**** Text provided ****

# Clausing 100 mk3a broken part



## Barncat (Jun 6, 2018)

I was giving my new lathe a good cleaning, which turned into a partial disassembly for a thorough cleaning which has turned into a repaint project now. When I took the apron off, I found this. It broke right where the bolt would tighten down to lock it from moving. I can't find a part number for this on the breakdown from clausing. Any ideas on where to find one? Checked eBay already. It looks simple to make, but I don't think I have the right tools to do so. I could try and fix it somehow, but was afraid welding it might warp it. Any ideas? Or anyone know the part number so I can call clausing and see if by some miracle they have one of these laying around?


----------



## markba633csi (Jun 7, 2018)

If you draw up the dimensions someone would probably be willing to make it for a small fee- I'm guessing it's mild steel or cast iron? Should be fairly easy to fab out of square stock with a milling machine
Mark


----------



## Barncat (Jun 7, 2018)

It is cast iron. I can get some dimensions. It does seem fairly easy to make. Here is a better picture of it.


----------



## COMachinist (Jul 26, 2018)

Just braze it back together andclean it up with a file. It is the under side carriage clamping shoe an it does not need to made from hardened steel. Someone cranked down the clamp bolt and broke it. Needs to only be snug tight. That keeps the carage from moving againist the back lash in the rack and drive gear. Not a major load item.

**** Provided material ****

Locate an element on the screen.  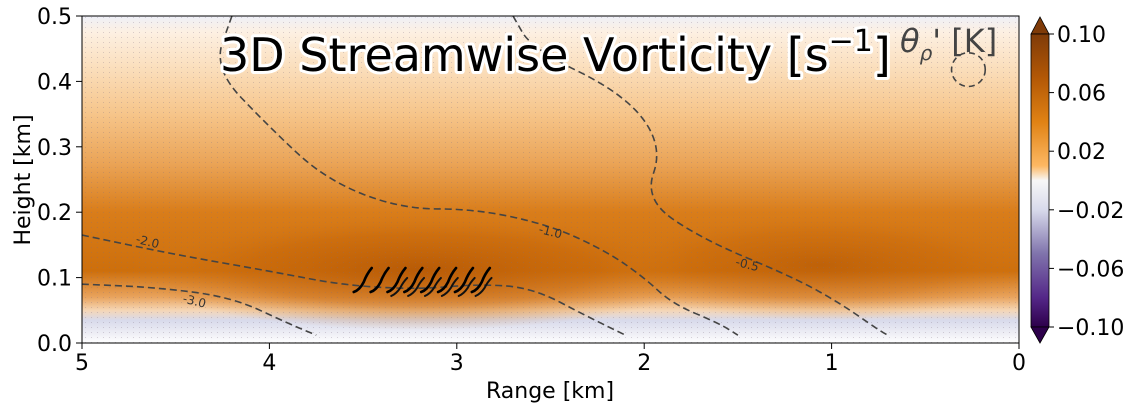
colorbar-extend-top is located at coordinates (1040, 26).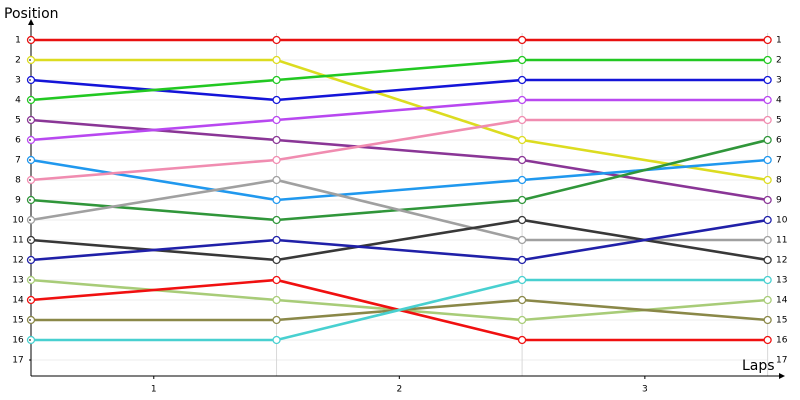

****

▶ What to work on:
**A.** Rewrite the passage of the Clausing lathe thread starting at "# Clausing 100" and ending at "these laying around?", replacing "lathe" with "mill".
**B.** According to the Clausing lathe thread, what material is the broken part made of?
These lines were taken from a different source than the Clausing lathe thread.

▶ Solutions to the tasks:
**A.**
# Clausing 100 mk3a broken part



## Barncat (Jun 6, 2018)

I was giving my new mill a good cleaning, which turned into a partial disassembly for a thorough cleaning which has turned into a repaint project now. When I took the apron off, I found this. It broke right where the bolt would tighten down to lock it from moving. I can't find a part number for this on the breakdown from clausing. Any ideas on where to find one? Checked eBay already. It looks simple to make, but I don't think I have the right tools to do so. I could try and fix it somehow, but was afraid welding it might warp it. Any ideas? Or anyone know the part number so I can call clausing and see if by some miracle they have one of these laying around?

**B.** Cast iron.